ENTRIES SHOWN ::
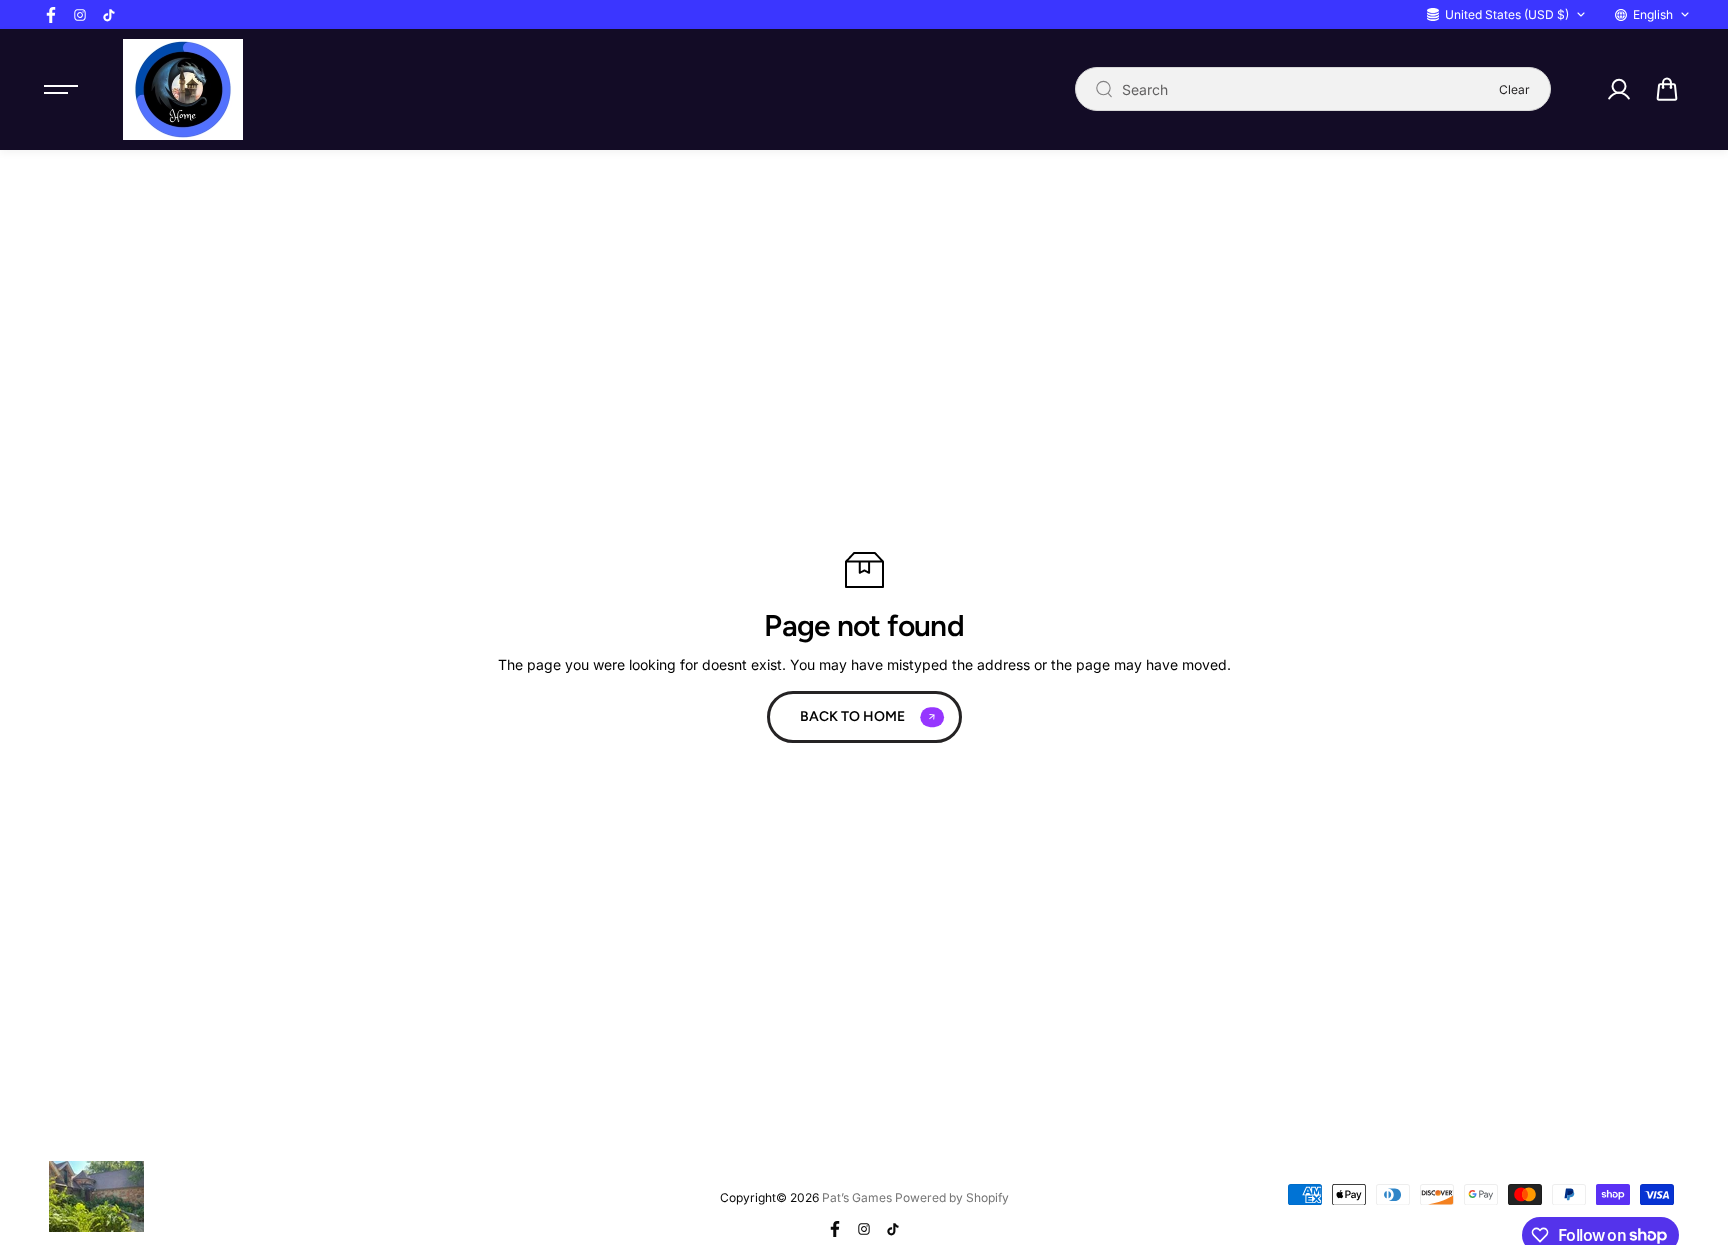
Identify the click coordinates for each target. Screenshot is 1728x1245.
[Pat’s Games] (183, 89)
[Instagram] (80, 15)
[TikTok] (109, 15)
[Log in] (1618, 89)
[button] (1667, 89)
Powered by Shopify (952, 1197)
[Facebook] (51, 15)
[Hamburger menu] (61, 89)
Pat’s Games (857, 1197)
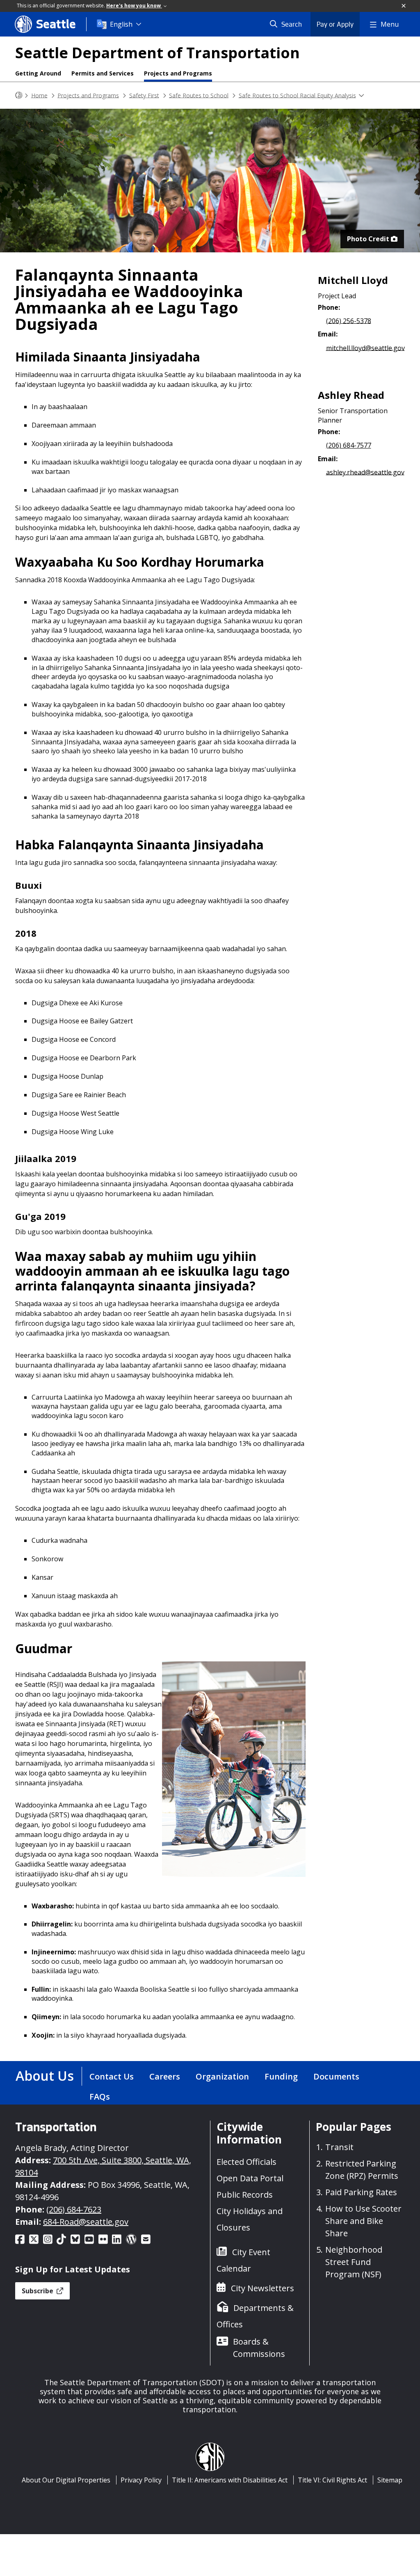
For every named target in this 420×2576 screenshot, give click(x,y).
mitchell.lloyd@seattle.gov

YOUR ASSIGNMENT :: Images are to be omitted; repeat the remaining data above exactly.

RESPONSE AREA ::
Identify the click coordinates for each target. Screenshot is 1728x1245.
[Pat’s Games] (183, 89)
[Instagram] (80, 15)
[TikTok] (109, 15)
[Log in] (1618, 89)
[button] (1667, 89)
Powered by Shopify (952, 1197)
[Facebook] (51, 15)
[Hamburger menu] (61, 89)
Pat’s Games (857, 1197)
For every named target in this 420×2576 screenshot, give click(x,y).
mitchell.lloyd@seattle.gov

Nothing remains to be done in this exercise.